Use this playbook as the operating map for implant growth. It connects demand capture, proof, landing pages, lead filtering, financing conversations, coordinator follow-up, and weekly reporting into one system.
Benchmarks are directional and should be validated against each clinic's market, offer, follow-up speed, and treatment economics.
Step 1: define the right implant opportunity
Separate single implant, multiple implant, denture replacement, failing teeth, All-on-4, full-arch, financing, and second-opinion demand. Each patient situation needs different proof, page copy, and follow-up.
Step 2: build the acquisition stack
Use Google Ads for active searches, SEO and GBP for local trust, Meta for education and retargeting, proof pages for confidence, and lead filtering so the team prioritizes consult-ready opportunities.
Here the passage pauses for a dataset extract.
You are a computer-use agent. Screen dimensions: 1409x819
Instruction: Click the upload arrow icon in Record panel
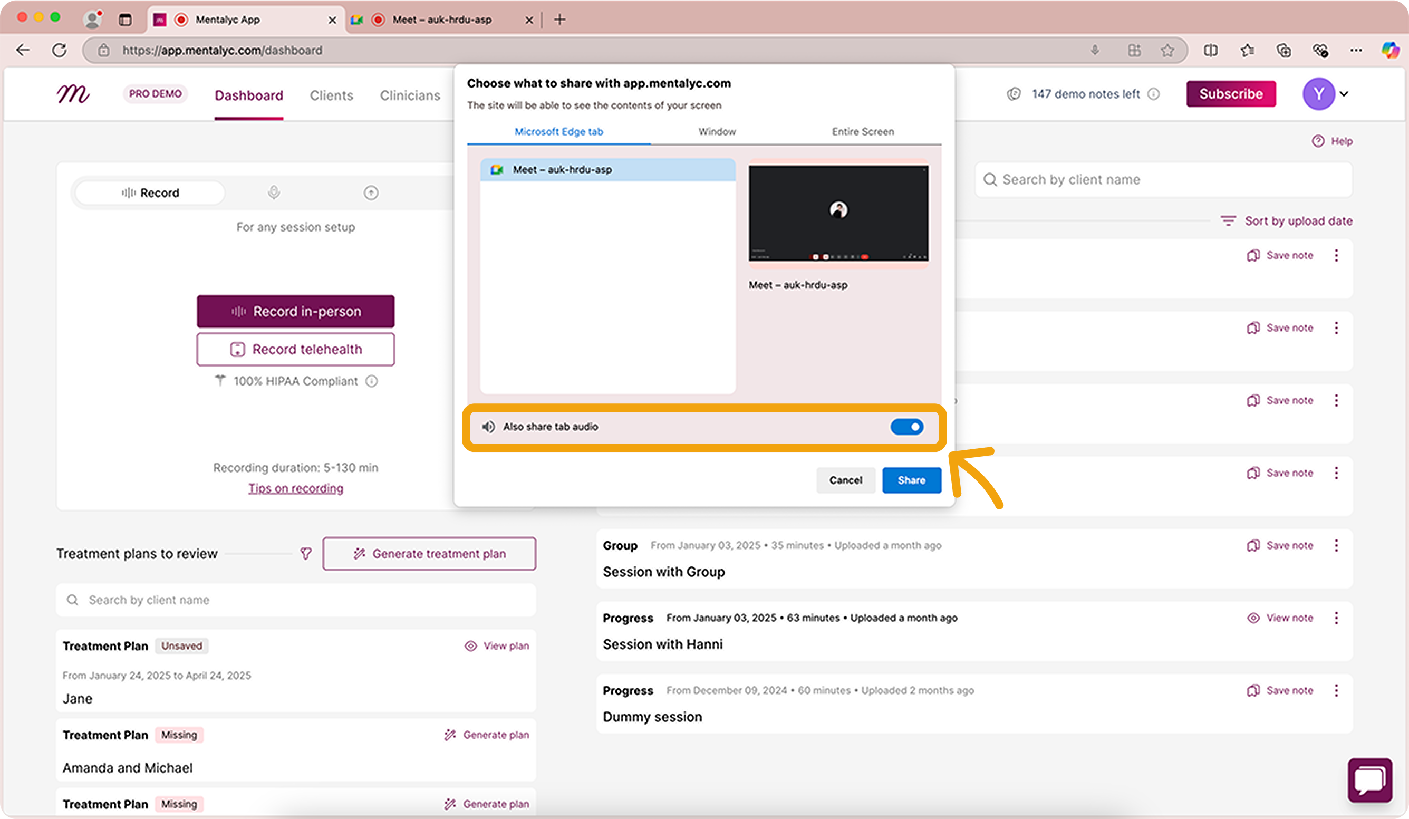click(x=371, y=193)
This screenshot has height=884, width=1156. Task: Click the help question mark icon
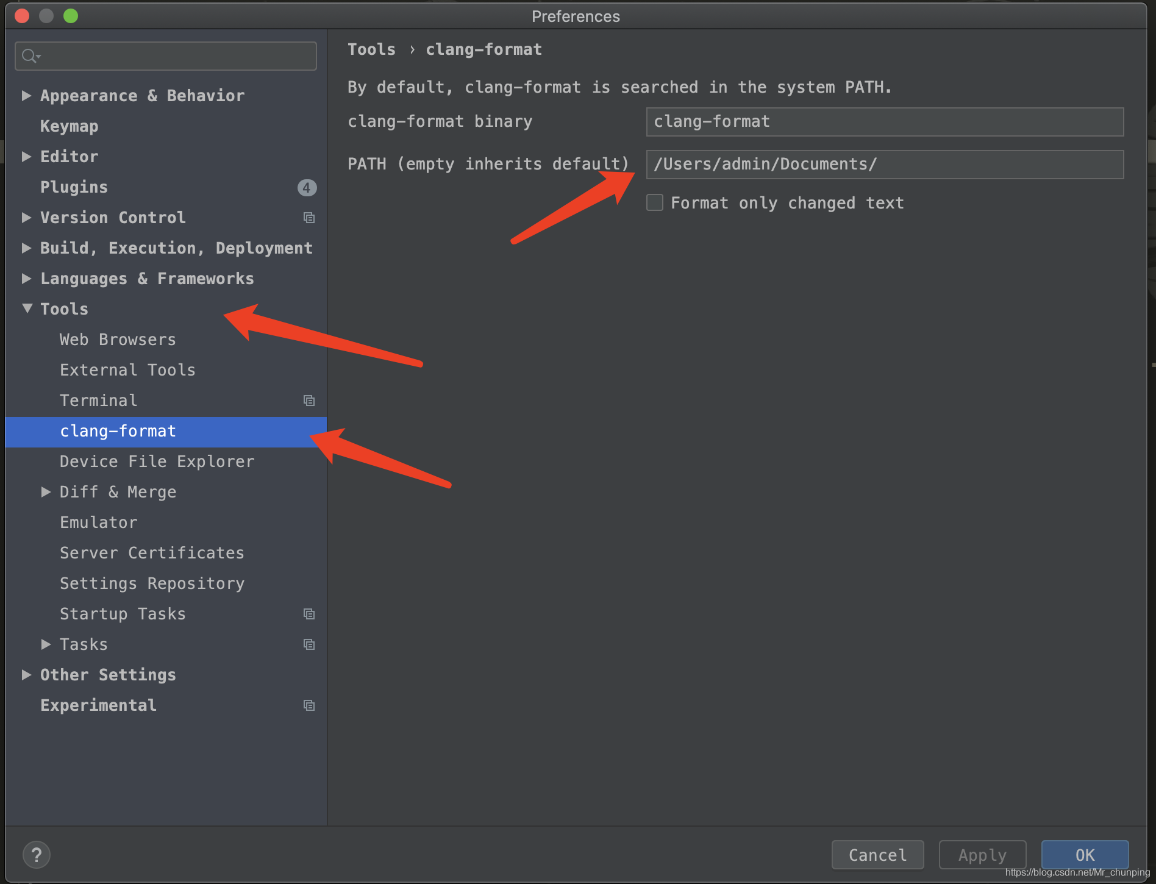(37, 854)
Step 3: protect the handoff
The coordinator should know the patient's treatment context, location, timing, financing question, and next-step readiness before the first call feels generic.
Step 4: review weekly
Every week, compare spend, qualified opportunities, booked consults, show rate, rejected reasons, accepted cases, and one improvement to ads, pages, proof, or follow-up.
How to use this week
This page is meant to help an implant or veneer clinic make one concrete improvement, not just read another marketing article.
Pick one treatment goal for the week: implant consults, full-arch consults, veneer cases, or better follow-up quality.
Assign one owner for the action: doctor, coordinator, front desk, marketing lead, or clinic owner.
Review the result in the next weekly meeting by qualified opportunities, booked consults, show rate, accepted cases, or rejected reasons.
Start by defining qualified opportunity criteria, then audit search terms, proof, landing pages, follow-up speed, and booked consult cost before scaling spend.
What makes this different from lead generation?
Lead generation counts form fills. This playbook connects traffic to qualified opportunities, coordinator handling, booked consults, show rate, accepted treatment, and ROI.
How often should the implant system be reviewed?
Weekly. The clinic should make one practical decision each week: budget, creative, search terms, proof, page copy, or follow-up.